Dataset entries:

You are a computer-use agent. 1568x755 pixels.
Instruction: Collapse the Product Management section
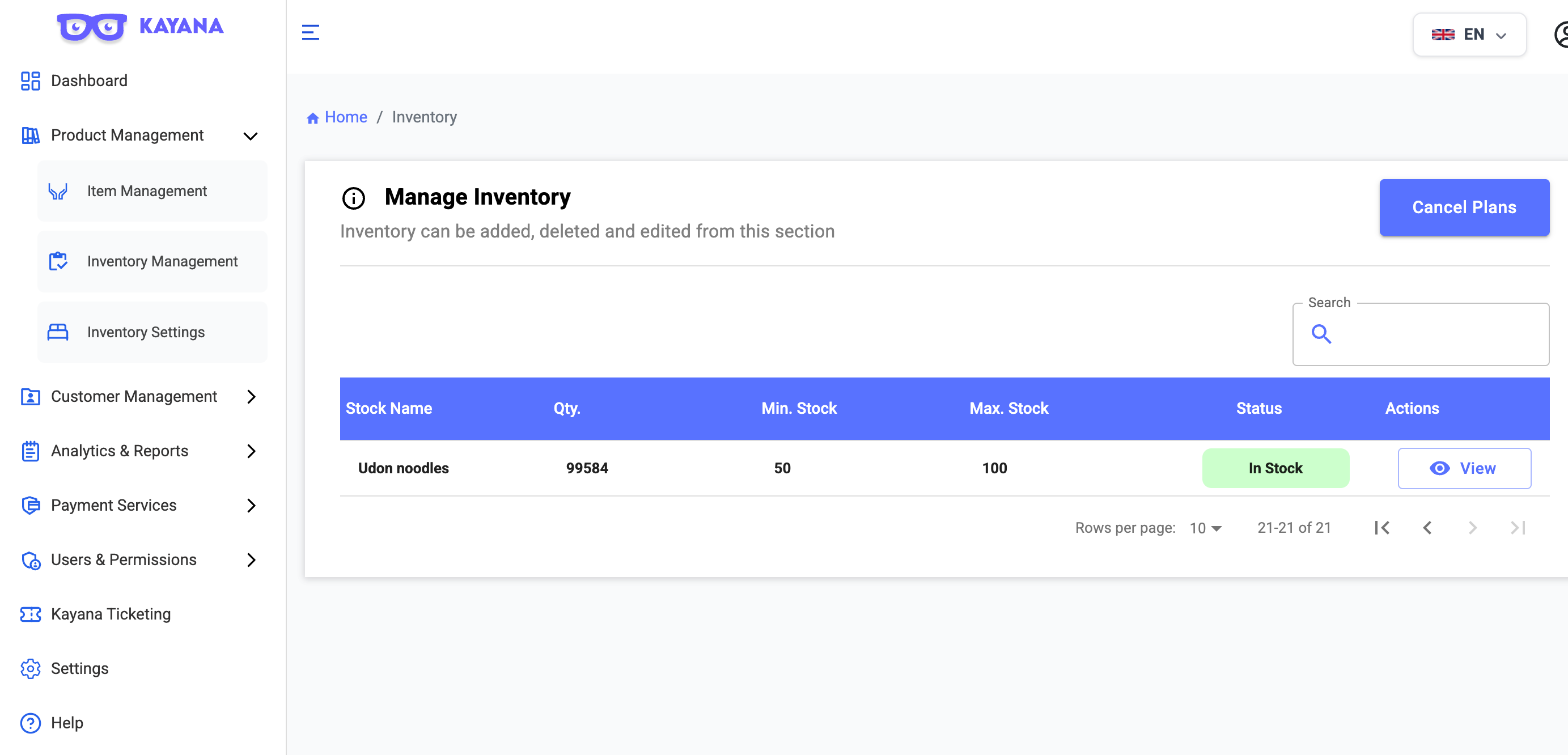(x=251, y=135)
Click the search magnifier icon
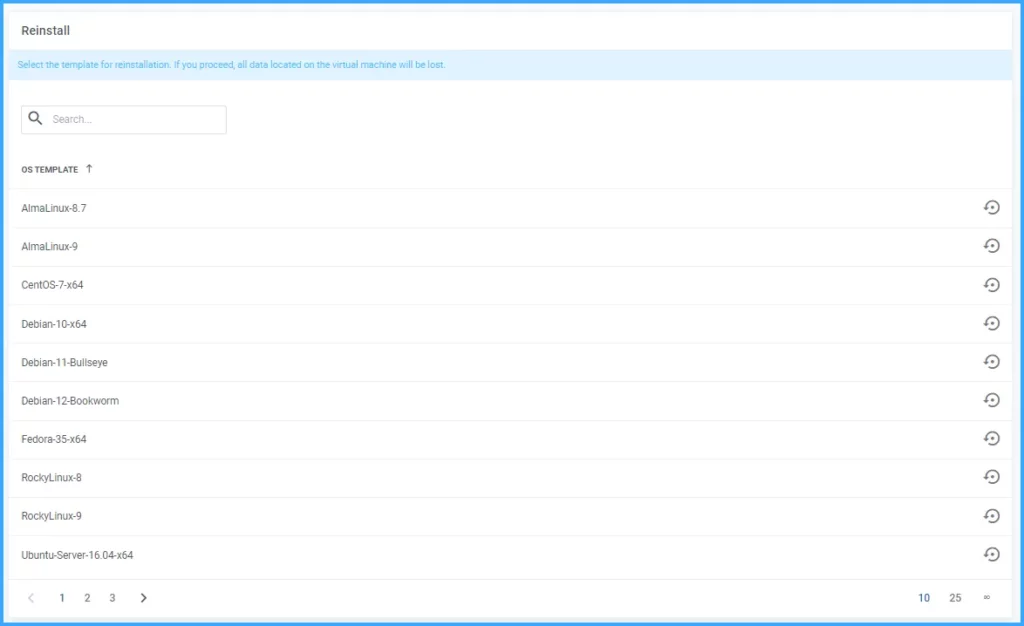Viewport: 1024px width, 626px height. (x=36, y=119)
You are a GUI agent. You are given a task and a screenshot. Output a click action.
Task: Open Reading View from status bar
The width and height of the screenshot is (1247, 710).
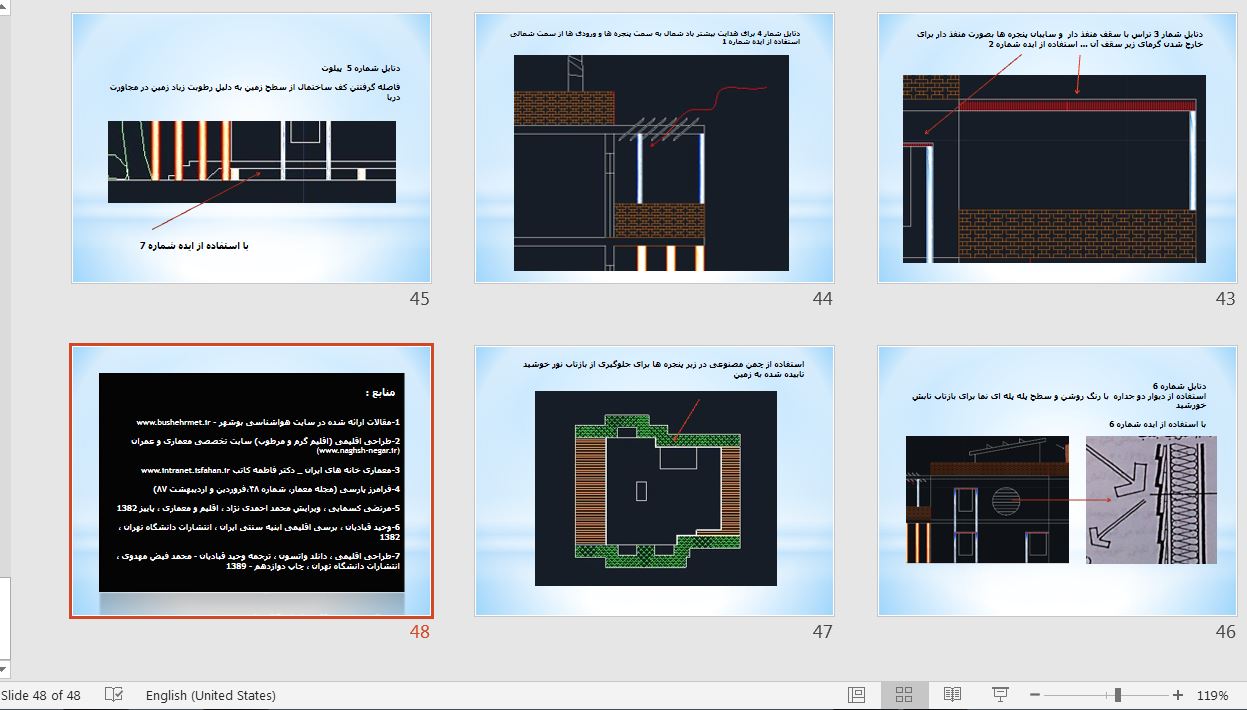(952, 695)
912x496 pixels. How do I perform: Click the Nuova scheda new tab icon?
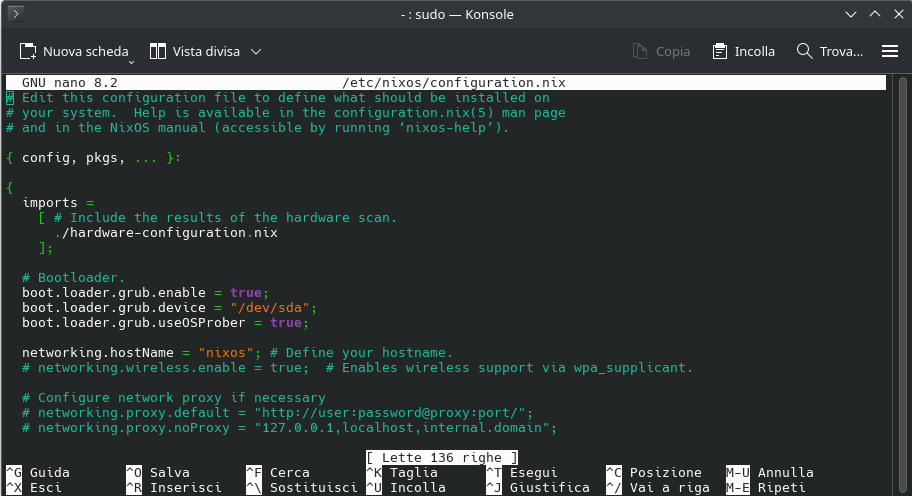[x=28, y=51]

Directions for this task – Write out exactly the lines that run from the one containing "The width and" to the last line of the entries above, both ends kept, pictures left out.

Reply to the task –
The width and height of the screenshot is (1247, 710).
(952, 695)
912x496 pixels. How do I perform: Click the Nuova scheda new tab icon?
[x=28, y=51]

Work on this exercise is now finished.